There are research-based interventions for children with FASD regarding social skills, learning mathematics, and parent training. Researchers have found that children with FASD who had a 12-week children friendship training group showed significant improvement in their knowledge of appropriate social behavior when compared with children in the control group (O'Connor et al., 2007). Research through the Georgia Math Interactive Learning Experience (MILE) Program showed that certain teaching methods are effective in improving mathematics knowledge and skills in children with FASDs (Kable et al., 2007). Researchers in Seattle have demonstrated that an intensive 9-month individualized parent therapy program can improve parent effectiveness and reduce significant problem behaviors among school-age children with FASDs (Olson et al., 2008). Research is currently underway to develop more treatment strategies that can be useful to families and communities dealing with FASD.
Academic difficulties encountered during the early school years may continue or worsen in adolescence as success in school becomes more dependent on cumulative learning, organized thinking, and abstract reasoning. Some adolescents, especially those who lack appropriate support, begin to give up on school altogether. Therefore, early identification of learning difficulties or disabilities is imperative. In addition, some adolescents may begin to encounter problems related to impulsivity and poor judgment. Some struggle to maintain friendship while others begin participating in risky or inappropriate behaviors to gain acceptance among their peers. Adolescents with FASD are at higher risk for substance abuse given these factors, and efforts toward substance abuse prevention should include ensuring that they achieve success in academics, friendships, and family life. Furthermore they benefit from adequate preparation, support, apprenticeship, and advocacy as they transition from adolescense into the workforce and adult life.

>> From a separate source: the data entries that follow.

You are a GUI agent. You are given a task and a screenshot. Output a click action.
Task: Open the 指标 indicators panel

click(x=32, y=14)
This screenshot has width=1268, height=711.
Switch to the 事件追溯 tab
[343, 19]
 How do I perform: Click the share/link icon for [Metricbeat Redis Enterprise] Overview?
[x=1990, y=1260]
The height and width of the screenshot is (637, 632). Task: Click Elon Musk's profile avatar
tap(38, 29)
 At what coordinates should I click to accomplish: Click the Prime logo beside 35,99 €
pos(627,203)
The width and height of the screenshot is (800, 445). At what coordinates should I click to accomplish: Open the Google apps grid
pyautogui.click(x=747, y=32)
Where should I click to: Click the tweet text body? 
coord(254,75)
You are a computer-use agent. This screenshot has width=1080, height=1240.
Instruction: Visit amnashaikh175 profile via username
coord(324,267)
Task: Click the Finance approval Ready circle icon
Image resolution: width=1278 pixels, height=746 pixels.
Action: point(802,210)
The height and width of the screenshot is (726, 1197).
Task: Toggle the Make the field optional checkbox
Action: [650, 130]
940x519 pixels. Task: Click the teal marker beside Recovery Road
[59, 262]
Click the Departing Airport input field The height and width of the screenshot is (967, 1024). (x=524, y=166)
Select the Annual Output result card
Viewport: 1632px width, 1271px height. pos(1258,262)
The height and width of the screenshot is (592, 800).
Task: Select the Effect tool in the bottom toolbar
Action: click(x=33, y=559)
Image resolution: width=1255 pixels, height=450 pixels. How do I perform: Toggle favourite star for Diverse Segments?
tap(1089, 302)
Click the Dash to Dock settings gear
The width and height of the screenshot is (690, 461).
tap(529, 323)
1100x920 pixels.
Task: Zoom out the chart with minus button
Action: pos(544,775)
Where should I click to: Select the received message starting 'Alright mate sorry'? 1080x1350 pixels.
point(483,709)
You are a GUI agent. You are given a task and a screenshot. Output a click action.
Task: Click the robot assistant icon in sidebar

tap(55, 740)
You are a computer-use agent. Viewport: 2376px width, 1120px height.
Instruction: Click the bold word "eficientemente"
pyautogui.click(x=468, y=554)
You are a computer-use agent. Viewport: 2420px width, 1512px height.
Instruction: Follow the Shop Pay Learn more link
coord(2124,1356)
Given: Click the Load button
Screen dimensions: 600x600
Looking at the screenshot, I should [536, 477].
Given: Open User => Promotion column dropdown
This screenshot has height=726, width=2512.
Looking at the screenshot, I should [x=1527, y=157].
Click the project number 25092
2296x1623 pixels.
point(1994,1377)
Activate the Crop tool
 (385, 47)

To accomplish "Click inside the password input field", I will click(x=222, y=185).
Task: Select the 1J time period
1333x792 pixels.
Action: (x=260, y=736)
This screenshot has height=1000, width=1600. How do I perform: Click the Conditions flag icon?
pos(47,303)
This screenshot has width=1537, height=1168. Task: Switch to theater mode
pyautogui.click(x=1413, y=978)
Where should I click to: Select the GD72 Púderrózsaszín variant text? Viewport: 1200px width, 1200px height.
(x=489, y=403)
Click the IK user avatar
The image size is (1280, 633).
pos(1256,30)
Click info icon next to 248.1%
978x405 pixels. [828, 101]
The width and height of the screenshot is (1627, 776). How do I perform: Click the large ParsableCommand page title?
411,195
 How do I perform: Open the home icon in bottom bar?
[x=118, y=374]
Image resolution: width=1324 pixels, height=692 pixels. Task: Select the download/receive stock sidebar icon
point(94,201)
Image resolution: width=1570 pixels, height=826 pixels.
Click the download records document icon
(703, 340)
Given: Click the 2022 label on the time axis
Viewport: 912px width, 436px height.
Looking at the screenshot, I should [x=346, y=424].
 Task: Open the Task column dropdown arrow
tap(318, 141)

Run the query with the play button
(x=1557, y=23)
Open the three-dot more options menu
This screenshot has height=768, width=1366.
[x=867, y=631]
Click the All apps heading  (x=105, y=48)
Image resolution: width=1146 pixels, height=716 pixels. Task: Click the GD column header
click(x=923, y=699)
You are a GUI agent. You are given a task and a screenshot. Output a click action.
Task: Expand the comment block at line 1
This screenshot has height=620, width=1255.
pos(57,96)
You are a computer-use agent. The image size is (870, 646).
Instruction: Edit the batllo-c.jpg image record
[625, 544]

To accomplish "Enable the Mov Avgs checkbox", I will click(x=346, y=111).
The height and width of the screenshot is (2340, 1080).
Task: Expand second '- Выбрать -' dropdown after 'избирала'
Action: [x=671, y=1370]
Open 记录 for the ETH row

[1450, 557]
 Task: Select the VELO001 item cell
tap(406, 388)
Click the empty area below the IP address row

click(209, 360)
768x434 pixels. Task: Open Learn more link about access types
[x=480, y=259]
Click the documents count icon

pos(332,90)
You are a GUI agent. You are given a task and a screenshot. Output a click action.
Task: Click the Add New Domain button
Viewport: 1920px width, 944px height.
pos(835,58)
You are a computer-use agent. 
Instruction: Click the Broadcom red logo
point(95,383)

Many individuals with FASD would benefit from the support of an advocate or mentor at home, in the workplace, and in the community. Job coaches, or supported employment, assisted living, transportation and other disability-related services are all options to consider. Assistance navigating the legal system is also required at times because the behavioral and cognitive challenges caused by FASDs make these individuals more prone to victimization, poor judgement, and poor cause-and-effect reasoning.
Several protective factors have been shown to improve functioning for individuals with prenatal alcohol exposure. These factors include a stable and nurturing environment, early diagnosis, absence of violence, stable home placements, and eligibility for social, developmental and educational services. (Streissguth, Barr, Kogan, & Bookstein, 1996). Conversely, risk factors for poor outcomes also have been identified, including multiple care giving placements, early or continued exposure to violence, and failure to qualify for disability services.